Benjamin Franklin Papers

From Benjamin Franklin to John Foxcroft, 19 November 1772

To John Foxcroft

ALS (letterbook draft): Library of Congress

London, Nov. 19. 1772

Dear Friend,

I received yours and Mr. Colden’s with the Accounts, and Bills, per Packet, concerning which shall be more particular in my next. This Line is only to inform you, that in my Opinion you are likely to obtain from the Board the Addition you desire to enable you to live at New York; that probably Mr. Finlay will be appointed Riding Surveyor; and that the extraordinary Demand made on us for the Packet Letters is withdrawn I having settled that matter with the Office.3 On these Things I hope I shall be able by the Packet fully to congratulate you. On the other hand I am desired by Mr. Todd to tell you that the Accounts are by no means satisfactory, as the Money receiv’d from the Offices is lump’d, without any Accounts to support or vouch it: That always heretofore the separate Accounts of each Office were copied and sent over with the general Account; and these are now for the present Account expected from you without Delay.4 And when you send the Accounts of this Year to April next, the same are to accompany it, and so on from year to Year; otherwise the Accounts will not be accepted at the Auditor’s Office. He will write to you on this Head per Packet: But in the mean time I wish you would forward it immediately.

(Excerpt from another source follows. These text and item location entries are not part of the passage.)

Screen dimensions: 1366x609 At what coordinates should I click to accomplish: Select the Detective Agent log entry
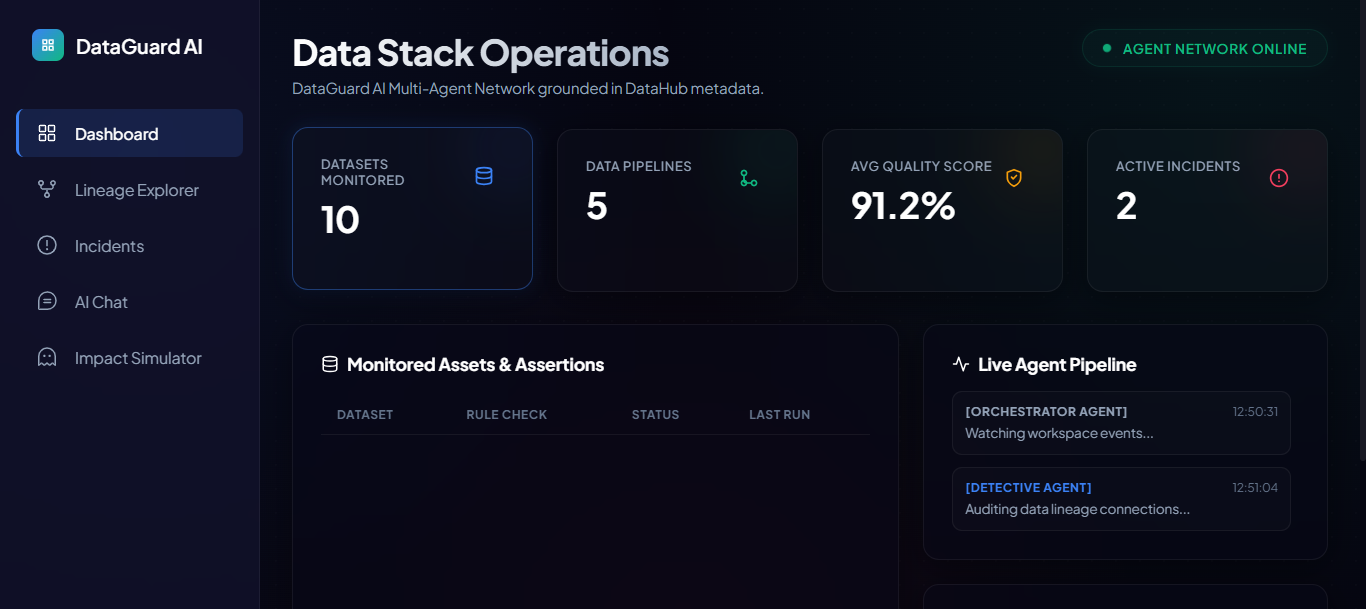pyautogui.click(x=1121, y=499)
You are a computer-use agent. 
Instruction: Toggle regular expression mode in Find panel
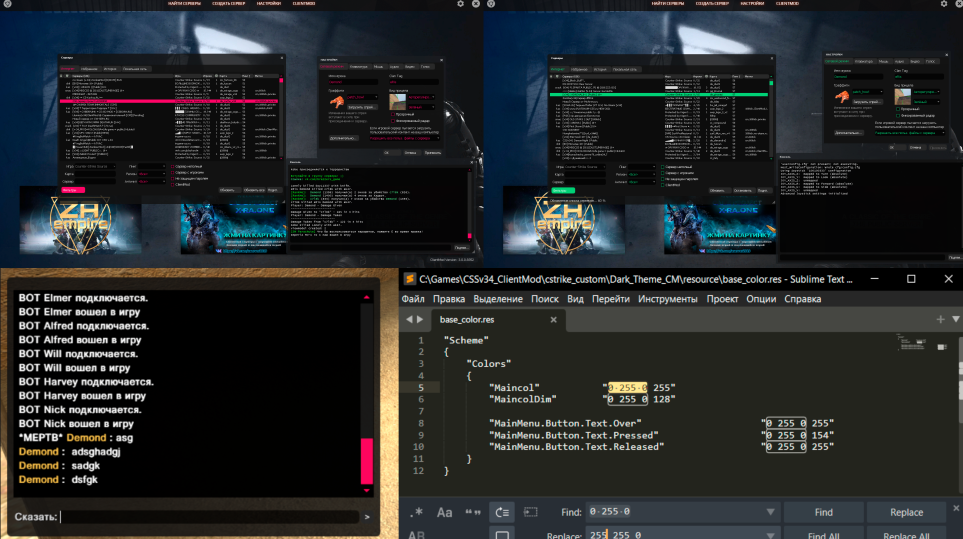click(x=417, y=512)
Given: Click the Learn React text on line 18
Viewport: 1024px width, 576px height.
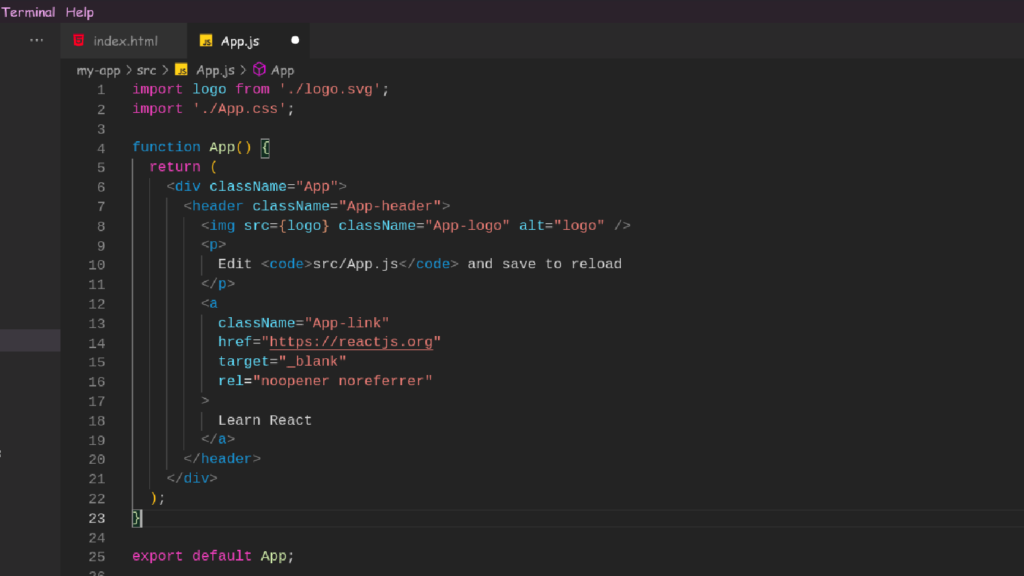Looking at the screenshot, I should pyautogui.click(x=264, y=419).
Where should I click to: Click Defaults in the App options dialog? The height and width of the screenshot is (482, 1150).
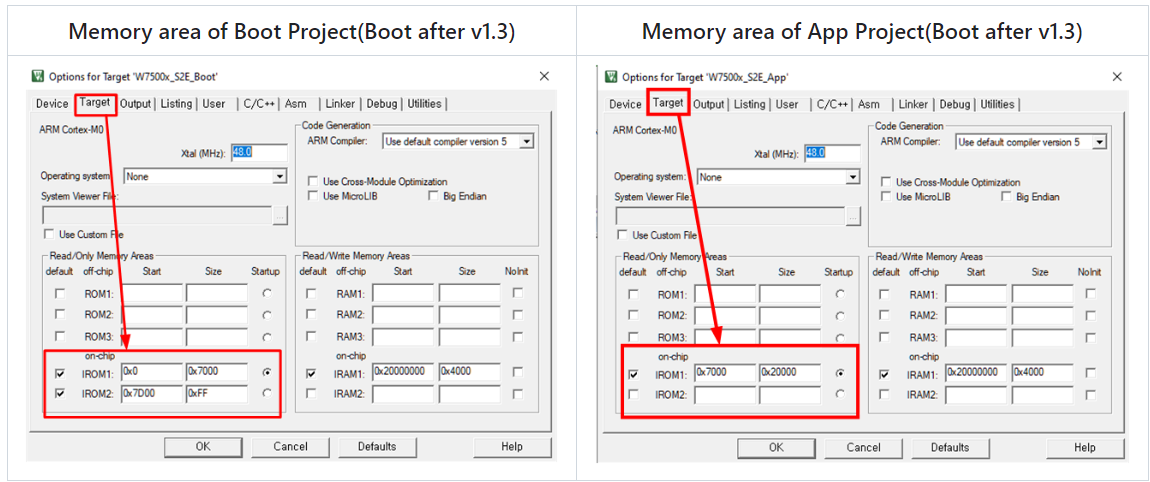tap(950, 448)
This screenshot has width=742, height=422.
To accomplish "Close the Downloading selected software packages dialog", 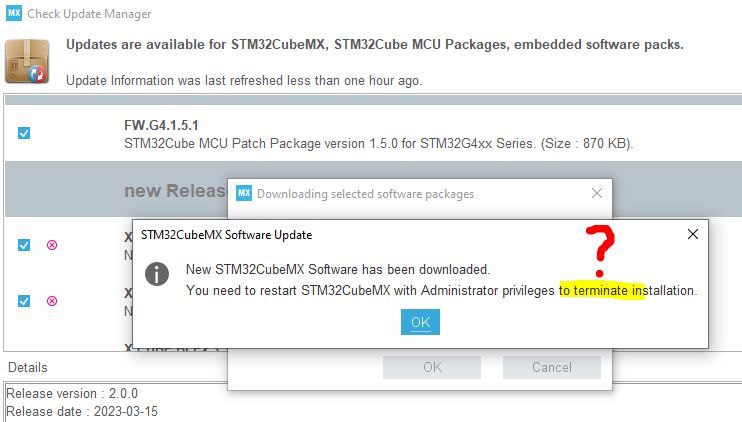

I will now only mention farther, that the Account of Bills sent me since our last Settlement is right; but that Credit should have been given me for two Bills return’d protested to Mr. Parker, as you will see by the enclos’d State of my Account copied from that I have delivered in. I can now only add my Love to my Daughter &c. Yours affectionately

B Franklin

[In the margin:] On Cunningham £20
Prot.   25s. 8d.
21 5s. 8d.
On Milligan 52
Prot   5s. 9d.
£73 11s. 5d.5
[Note numbering follows the Franklin Papers source.]

3For the Board see BF to Foxcroft above, Nov. 3. Law required the headquarters of the American post office to be in New York, and London had been trying for almost a decade, without success, to see that the deputy postmasters general lived there; see above, XII, 89 n. For Hugh Finlay’s appointment and the affair of the packet letters see BF to Foxcroft above, Aug. 22, Nov. 3, and below, Dec. 2.

4Colden, with no experience of the postal accounts, had made up those for 1771–72 under the direction of Foxcroft, whom BF clearly held responsible for their being so slovenly. See his letters to Colden and Foxcroft above, Oct. 7, and below, Dec. 2.

5The only way we can interpret this transaction is that BF, on handing in Comptroller Parker’s accounts, had made good the protested bills out of his own pocket; see his letter to Foxcroft below, Dec. 2. For the bill on Cunninghame see above, XVII, 137; this is the first information that the bill on Milligan (ibid., p. 133) was protested.